About this task:
Give back exactly the stretch of data below from the line holding "You are a GUI agent. The screenshot is 652×2576." through the line holding "Tiny Troopers (26, 372)", both ends included, and leave the remaining lines out.
>>>>>
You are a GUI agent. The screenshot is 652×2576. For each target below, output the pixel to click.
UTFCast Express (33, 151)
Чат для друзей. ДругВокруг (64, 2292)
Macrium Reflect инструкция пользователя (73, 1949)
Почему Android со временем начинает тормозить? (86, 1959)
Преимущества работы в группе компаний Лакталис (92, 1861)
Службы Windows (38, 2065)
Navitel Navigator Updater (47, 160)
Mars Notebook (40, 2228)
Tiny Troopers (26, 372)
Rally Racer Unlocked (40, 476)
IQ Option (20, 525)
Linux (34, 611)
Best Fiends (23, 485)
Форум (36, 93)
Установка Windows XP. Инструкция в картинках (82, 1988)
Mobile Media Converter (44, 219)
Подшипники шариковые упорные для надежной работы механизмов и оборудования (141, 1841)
<<<<<
>>>>>
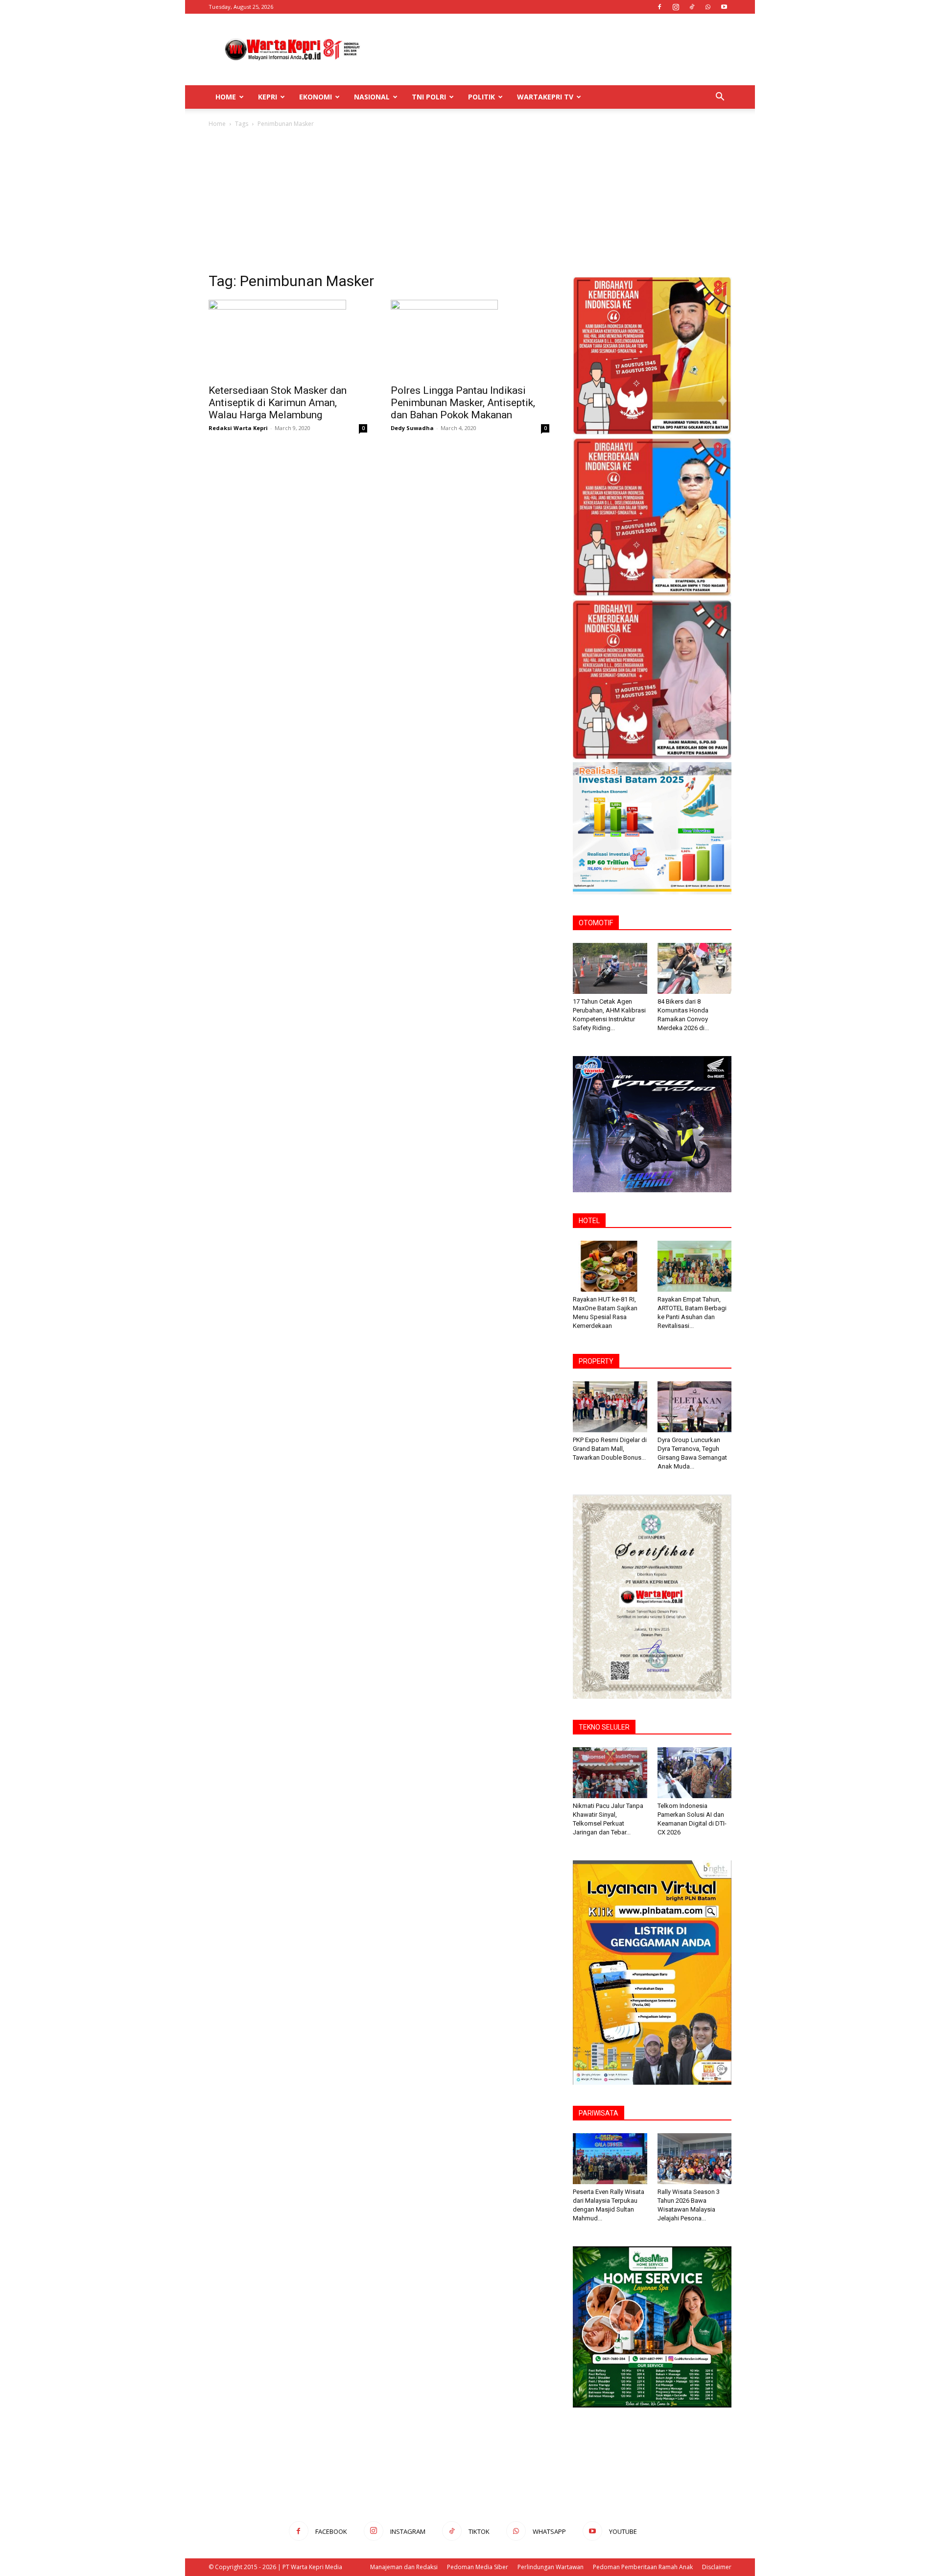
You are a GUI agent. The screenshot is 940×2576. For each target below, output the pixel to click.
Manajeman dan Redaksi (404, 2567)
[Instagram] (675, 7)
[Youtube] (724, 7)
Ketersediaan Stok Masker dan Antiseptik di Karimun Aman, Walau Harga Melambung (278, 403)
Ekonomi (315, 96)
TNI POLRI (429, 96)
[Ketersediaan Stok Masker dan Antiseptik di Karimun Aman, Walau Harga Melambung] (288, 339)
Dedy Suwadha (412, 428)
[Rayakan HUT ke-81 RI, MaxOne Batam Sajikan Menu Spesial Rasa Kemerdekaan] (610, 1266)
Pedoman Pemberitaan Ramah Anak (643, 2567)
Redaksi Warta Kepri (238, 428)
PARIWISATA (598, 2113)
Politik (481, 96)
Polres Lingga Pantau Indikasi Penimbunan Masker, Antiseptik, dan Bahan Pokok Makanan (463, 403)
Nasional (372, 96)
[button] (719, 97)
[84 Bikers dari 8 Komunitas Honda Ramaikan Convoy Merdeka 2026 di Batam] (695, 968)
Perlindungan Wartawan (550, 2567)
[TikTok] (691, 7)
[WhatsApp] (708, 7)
<<<<<
Result for this task:
You are a GUI agent. The screenshot is 652×2576. For each target below, output the pixel to click.
UTFCast Express (33, 151)
Чат для друзей. ДругВокруг (64, 2292)
Macrium Reflect инструкция пользователя (73, 1949)
Почему Android со временем начинает тормозить? (86, 1959)
Преимущества работы в группе компаний Лакталис (92, 1861)
Службы Windows (38, 2065)
Navitel Navigator Updater (47, 160)
Mars Notebook (40, 2228)
Tiny Troopers (26, 372)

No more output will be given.